リワークを行っていない医療機関では、復職可能の判断には以下の3点が必要と考えられています。
①医学的側面(就業に耐える状態、治癒している必要はない)
②本人の側面(職場復帰の意思がありかつ準備が整っている)
③職場の側面(職場復帰を支援する準備が整っている)
企業によっては短縮勤務期間などの軽減の設定があることもありますが、就業に耐えられる状態の目安として、所定労働時間(一般的には1日8時間)は職場に滞在し続けられる必要があるとされます。
しかし、「休業によるAbsenteeism(アブセンティズム:休業による労働力損失、企業コスト)以上にPresenteeism(プレゼンティーズム:就業しているが労働力が十分に発揮できない状態での損失、企業コスト)のほうが大きい」という報告もあります。(髙野. 休復職者の現状と実践的な対策. 精神神経学雑誌 123: 87-93, 2021)
症状を完全になくすこと(疾病性の消失)が重要ではなく、症状が存在(疾病性の改善)しても事例性がなければそれを受容していく(症状の回復≠業務遂行能力の回復)という視点で「事例性」を中心に就労継続を検討すると、「職場復帰支援プログラム(リワーク)」での心理社会的治療が必須と考えられます。
実際、リワークプログラムを利用せずに復職した労働者は、リワークプログラム利用者と比較して再発・再休職のリスクが2〜6倍高い、というデータもあります。(大木. リワークプログラム利用者の復職後の就労継続性に関する効果研究. 産業保健 20: 4, 2012)

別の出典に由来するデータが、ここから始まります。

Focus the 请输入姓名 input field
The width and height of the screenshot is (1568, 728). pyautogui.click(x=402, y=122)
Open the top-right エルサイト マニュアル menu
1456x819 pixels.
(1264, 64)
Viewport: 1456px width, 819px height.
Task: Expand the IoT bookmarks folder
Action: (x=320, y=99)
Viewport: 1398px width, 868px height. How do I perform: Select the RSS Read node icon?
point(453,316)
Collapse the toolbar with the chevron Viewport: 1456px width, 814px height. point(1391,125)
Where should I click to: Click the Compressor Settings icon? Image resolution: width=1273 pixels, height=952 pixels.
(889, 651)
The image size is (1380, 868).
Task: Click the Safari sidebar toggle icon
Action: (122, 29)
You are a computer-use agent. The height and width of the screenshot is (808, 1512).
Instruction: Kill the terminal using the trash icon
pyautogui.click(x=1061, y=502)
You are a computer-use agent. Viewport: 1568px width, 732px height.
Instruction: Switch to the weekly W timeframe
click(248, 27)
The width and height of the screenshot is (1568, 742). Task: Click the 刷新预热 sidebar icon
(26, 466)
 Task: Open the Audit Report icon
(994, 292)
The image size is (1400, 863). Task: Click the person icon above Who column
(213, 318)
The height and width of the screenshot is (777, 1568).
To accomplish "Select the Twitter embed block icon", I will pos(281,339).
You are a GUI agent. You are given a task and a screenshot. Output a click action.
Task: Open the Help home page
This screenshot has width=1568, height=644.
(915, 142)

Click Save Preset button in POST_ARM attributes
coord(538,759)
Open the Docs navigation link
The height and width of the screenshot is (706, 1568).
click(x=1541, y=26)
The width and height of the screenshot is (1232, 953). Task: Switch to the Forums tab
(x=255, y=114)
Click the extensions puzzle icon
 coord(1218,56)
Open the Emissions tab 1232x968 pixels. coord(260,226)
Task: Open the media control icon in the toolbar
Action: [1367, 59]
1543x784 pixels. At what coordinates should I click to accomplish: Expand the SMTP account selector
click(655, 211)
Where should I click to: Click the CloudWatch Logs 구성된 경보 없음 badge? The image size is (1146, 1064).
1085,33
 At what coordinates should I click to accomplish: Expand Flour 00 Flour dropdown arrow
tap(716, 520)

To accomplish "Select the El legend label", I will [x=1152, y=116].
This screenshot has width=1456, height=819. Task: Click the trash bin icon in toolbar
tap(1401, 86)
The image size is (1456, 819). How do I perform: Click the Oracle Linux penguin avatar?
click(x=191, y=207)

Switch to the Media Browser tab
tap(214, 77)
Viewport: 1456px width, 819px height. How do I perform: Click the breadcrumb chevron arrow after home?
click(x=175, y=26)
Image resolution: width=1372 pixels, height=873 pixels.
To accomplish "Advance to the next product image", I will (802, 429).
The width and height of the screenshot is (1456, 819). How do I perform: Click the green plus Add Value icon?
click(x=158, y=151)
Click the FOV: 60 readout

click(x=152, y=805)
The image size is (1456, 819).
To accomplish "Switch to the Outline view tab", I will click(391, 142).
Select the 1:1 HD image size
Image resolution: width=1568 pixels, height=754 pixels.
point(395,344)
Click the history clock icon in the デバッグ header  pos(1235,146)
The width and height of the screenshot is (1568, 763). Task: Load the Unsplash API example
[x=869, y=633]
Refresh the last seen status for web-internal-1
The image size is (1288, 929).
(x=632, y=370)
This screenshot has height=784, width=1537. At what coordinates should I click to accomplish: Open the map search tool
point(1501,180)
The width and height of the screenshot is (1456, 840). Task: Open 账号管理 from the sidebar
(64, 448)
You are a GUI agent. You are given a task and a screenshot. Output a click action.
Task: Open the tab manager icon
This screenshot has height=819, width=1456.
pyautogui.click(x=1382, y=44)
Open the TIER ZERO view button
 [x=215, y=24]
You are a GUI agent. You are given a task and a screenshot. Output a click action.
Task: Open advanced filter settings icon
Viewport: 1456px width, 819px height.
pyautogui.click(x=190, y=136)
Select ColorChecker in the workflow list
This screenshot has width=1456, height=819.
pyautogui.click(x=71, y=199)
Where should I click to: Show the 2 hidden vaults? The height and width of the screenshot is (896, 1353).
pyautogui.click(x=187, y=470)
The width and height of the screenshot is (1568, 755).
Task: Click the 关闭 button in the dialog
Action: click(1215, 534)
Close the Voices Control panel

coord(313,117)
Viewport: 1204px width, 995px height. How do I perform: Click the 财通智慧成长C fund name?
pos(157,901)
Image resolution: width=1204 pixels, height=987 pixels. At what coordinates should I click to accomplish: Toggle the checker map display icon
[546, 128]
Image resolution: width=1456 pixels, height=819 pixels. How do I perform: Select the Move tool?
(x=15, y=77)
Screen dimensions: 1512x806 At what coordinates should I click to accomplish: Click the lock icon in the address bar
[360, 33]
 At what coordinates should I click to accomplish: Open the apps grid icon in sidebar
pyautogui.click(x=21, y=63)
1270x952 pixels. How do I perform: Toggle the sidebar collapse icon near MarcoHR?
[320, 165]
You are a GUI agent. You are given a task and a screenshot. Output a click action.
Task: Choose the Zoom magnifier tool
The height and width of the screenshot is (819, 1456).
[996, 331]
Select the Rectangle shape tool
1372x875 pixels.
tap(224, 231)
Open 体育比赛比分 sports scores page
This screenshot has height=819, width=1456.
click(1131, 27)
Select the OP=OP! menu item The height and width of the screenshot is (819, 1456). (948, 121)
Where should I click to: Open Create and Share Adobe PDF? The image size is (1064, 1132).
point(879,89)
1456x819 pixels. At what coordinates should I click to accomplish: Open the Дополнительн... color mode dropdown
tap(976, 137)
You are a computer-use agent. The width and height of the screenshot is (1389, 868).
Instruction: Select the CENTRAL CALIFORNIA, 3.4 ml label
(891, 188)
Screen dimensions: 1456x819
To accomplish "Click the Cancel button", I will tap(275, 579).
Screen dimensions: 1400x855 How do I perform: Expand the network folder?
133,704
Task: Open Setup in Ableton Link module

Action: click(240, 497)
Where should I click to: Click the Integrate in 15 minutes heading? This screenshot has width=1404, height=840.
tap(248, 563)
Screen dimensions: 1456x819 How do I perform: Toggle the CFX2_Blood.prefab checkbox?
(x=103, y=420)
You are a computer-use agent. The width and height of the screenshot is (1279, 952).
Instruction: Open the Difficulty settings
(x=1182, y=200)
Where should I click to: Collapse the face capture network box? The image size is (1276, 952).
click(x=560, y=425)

医療機関で行われる「職場復帰支援プログラム(リワーク)」は、集中力や作業能力の向上を図る「オフィスワーク(個人作業)」や内省(休職原因の振り返りなど)、グループワークやミーティングなど対人スキルの向上を目指す「集団プログラム」、疾患教育や心理教育などの「教育プログラム」、認知行動療法・SST・アサーションなどの「特定の心理プログラム」、その他、軽スポーツ、筋弛緩法などのリラクセーション、作業療法、芸術療法などからなります。
こころの健康クリニック芝大門のリワークでは、セルフモニタリングやメンタライジングなどの「心理社会的治療」をプログラムの中心にしています。(『生物心理社会モデルで考えるうつ状態の治療とリワーク』参照)
さまざまなうつ病・うつ状態と適応障害の治療とリワーク
その上で、生活リズムを整える社会リズム療法、認知行動療法やメタ認知療法、アクセプタンス&コミットメント・セラピーなどのセルフケアやストレスコーピング、アサーションや対人関係療法などの対人関係コーピングなど、心との向き合い方を学び、「疾病性」を改善していきます。
それらのスキルを土台にして、休職経緯の振り返りと対処法(コーピング・リスト)を作成し、復職準備性を高めて「事例性の消失」を図り、3ヶ月程度での復職を目指していくのです。